Dataset items
□ □ □ □

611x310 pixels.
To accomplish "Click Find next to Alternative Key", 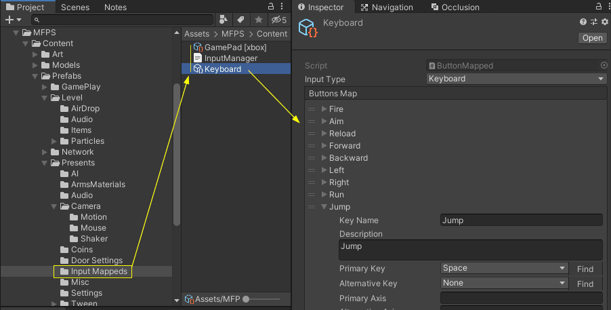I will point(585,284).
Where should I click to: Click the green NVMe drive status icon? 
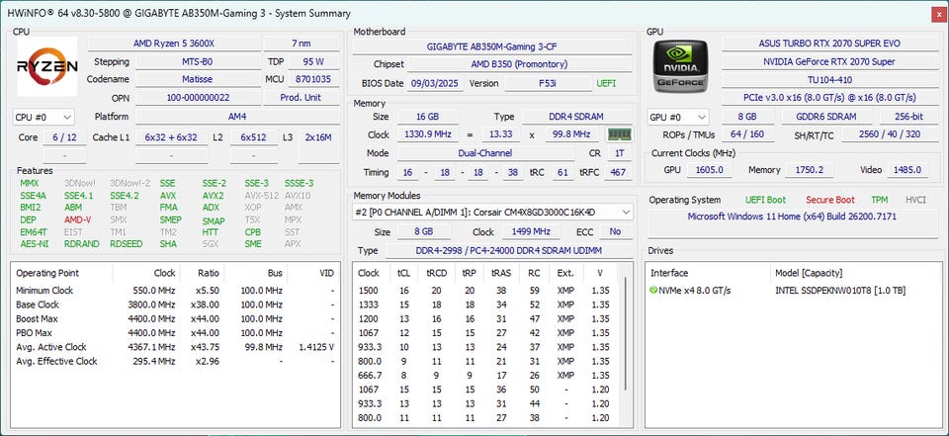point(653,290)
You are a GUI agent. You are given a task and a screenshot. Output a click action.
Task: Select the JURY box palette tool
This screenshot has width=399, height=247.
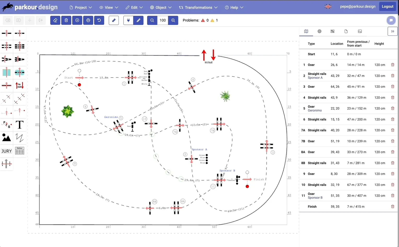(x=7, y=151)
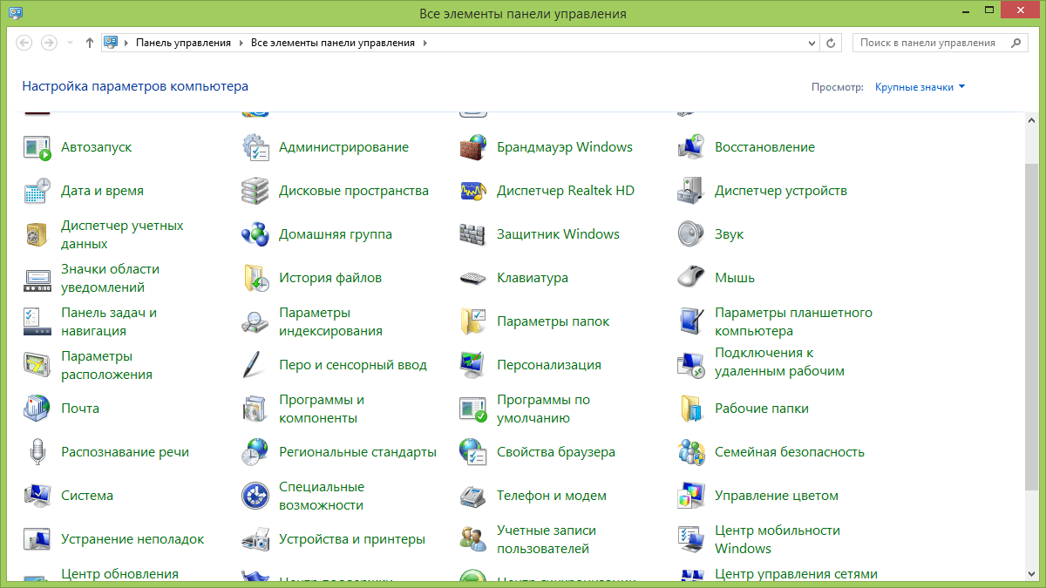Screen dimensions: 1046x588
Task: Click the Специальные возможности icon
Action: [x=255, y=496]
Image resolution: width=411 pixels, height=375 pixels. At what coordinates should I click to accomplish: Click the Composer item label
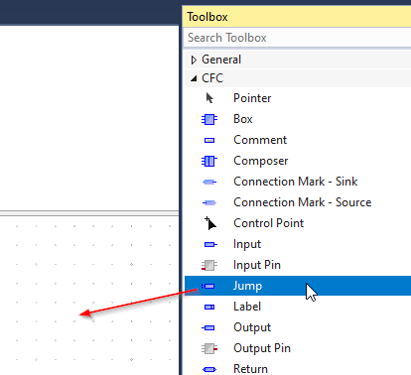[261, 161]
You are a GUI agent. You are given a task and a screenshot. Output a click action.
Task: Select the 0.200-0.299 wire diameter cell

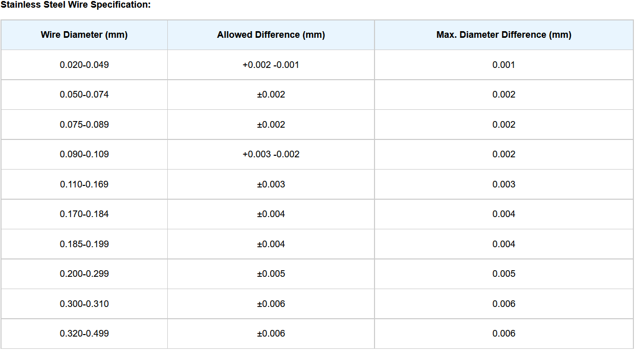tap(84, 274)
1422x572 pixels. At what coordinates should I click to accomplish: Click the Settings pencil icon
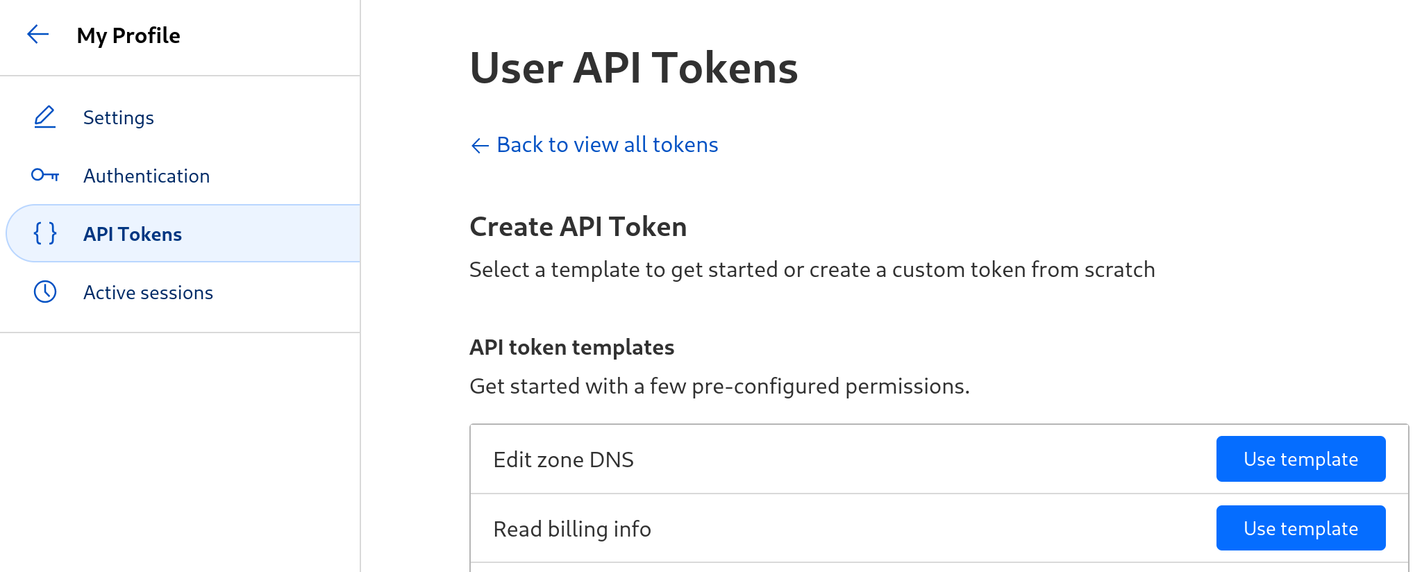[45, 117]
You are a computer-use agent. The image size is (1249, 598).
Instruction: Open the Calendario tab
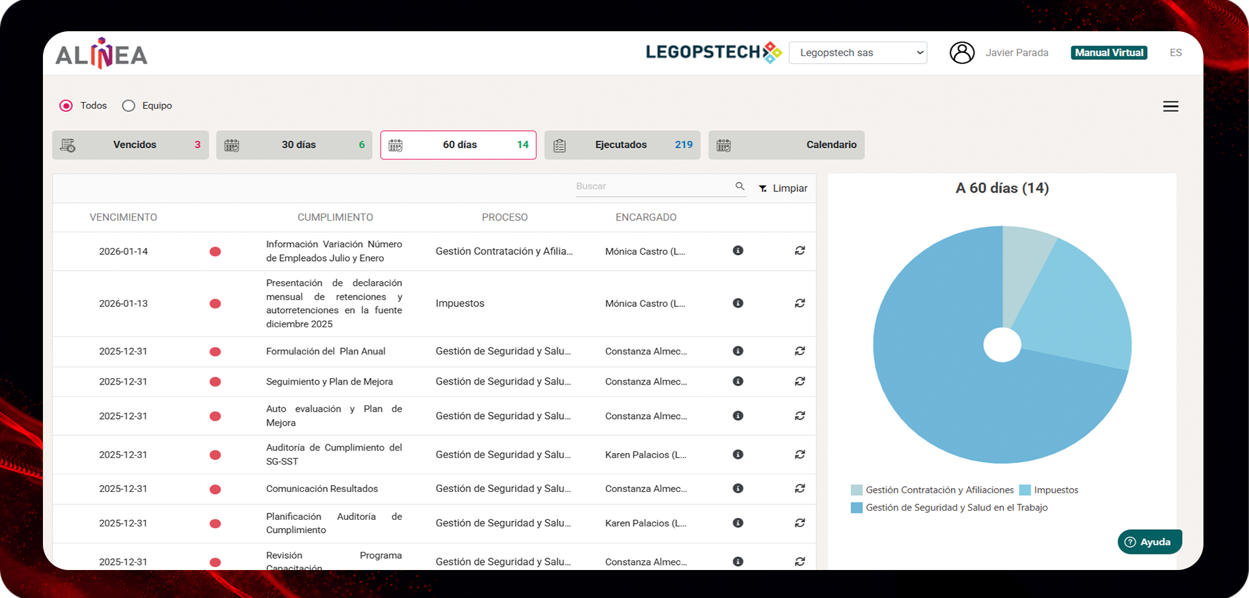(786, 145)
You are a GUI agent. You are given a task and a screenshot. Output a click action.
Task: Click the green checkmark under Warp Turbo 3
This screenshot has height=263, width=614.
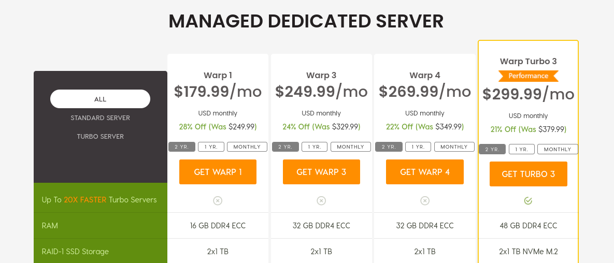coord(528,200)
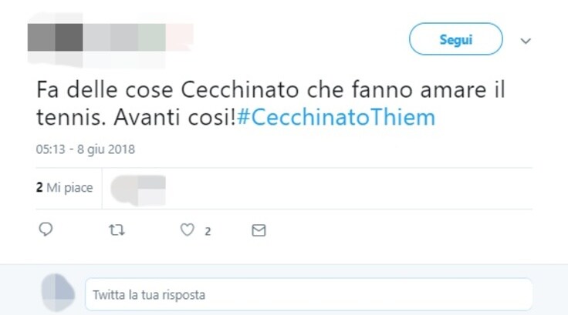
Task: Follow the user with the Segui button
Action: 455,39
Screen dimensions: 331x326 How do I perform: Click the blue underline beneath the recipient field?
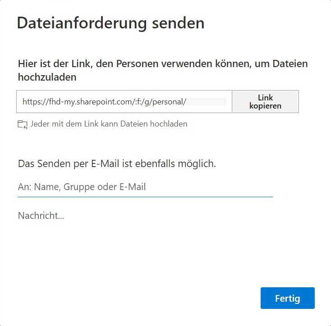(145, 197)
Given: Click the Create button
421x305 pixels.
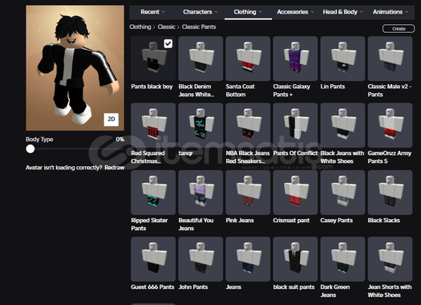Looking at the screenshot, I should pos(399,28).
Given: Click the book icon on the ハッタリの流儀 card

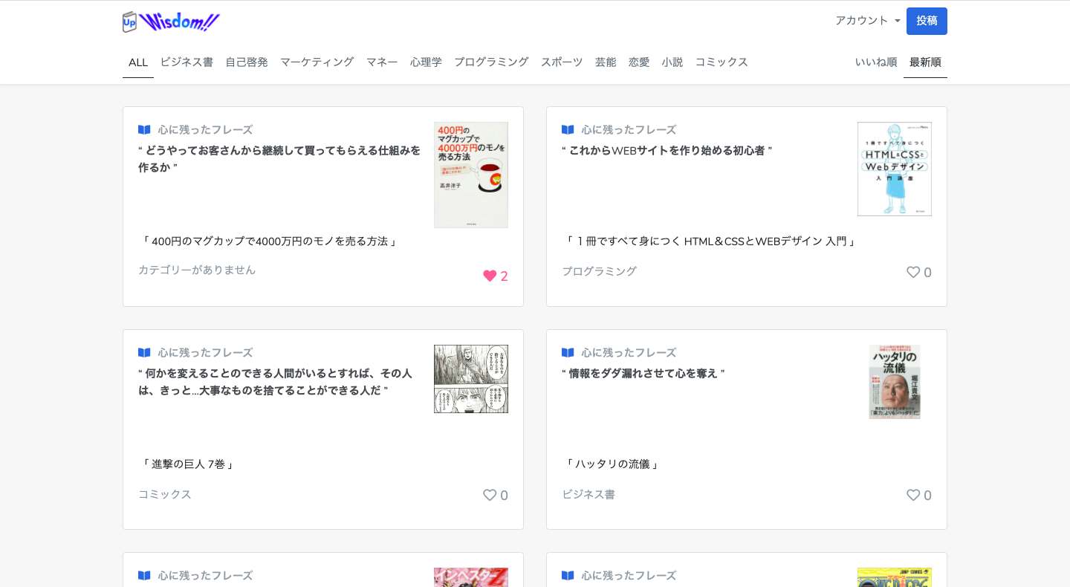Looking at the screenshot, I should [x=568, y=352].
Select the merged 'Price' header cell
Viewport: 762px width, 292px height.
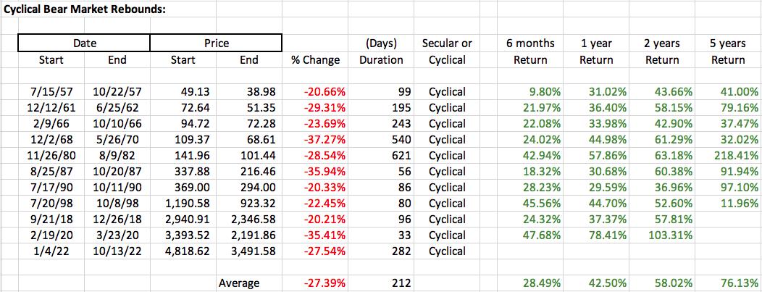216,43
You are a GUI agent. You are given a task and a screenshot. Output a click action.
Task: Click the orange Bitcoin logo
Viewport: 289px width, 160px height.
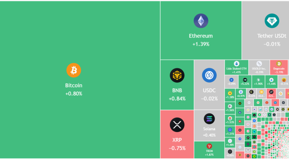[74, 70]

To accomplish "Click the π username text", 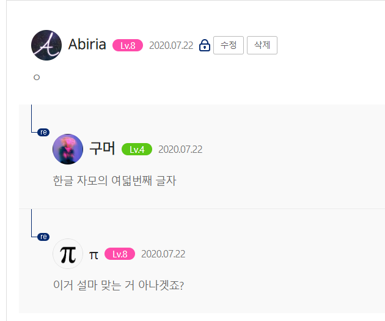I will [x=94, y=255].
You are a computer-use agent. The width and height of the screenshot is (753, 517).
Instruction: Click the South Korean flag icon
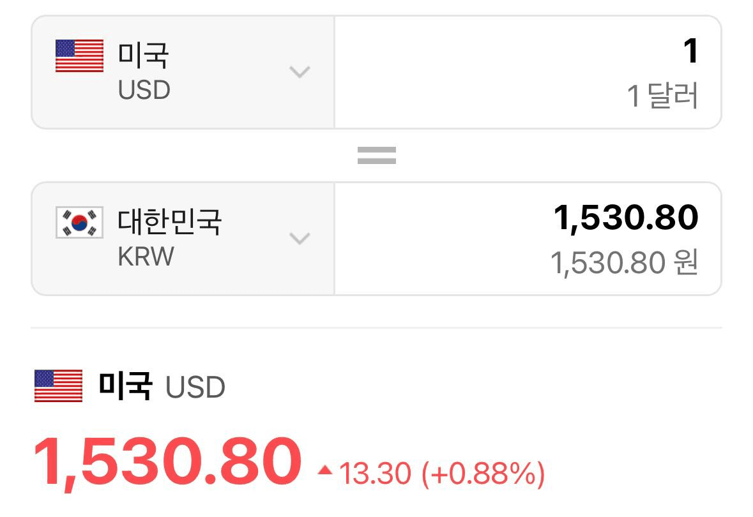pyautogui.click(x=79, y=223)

□ □ □ □

## [WORK TO BE COMPLETED]
Go through the entries above and pull out each line with "computer" in it.

## [WRITTEN REPLY]
You are a computer-use agent. The image size is (1249, 598).
You are a computer-use agent. The width and height of the screenshot is (753, 517).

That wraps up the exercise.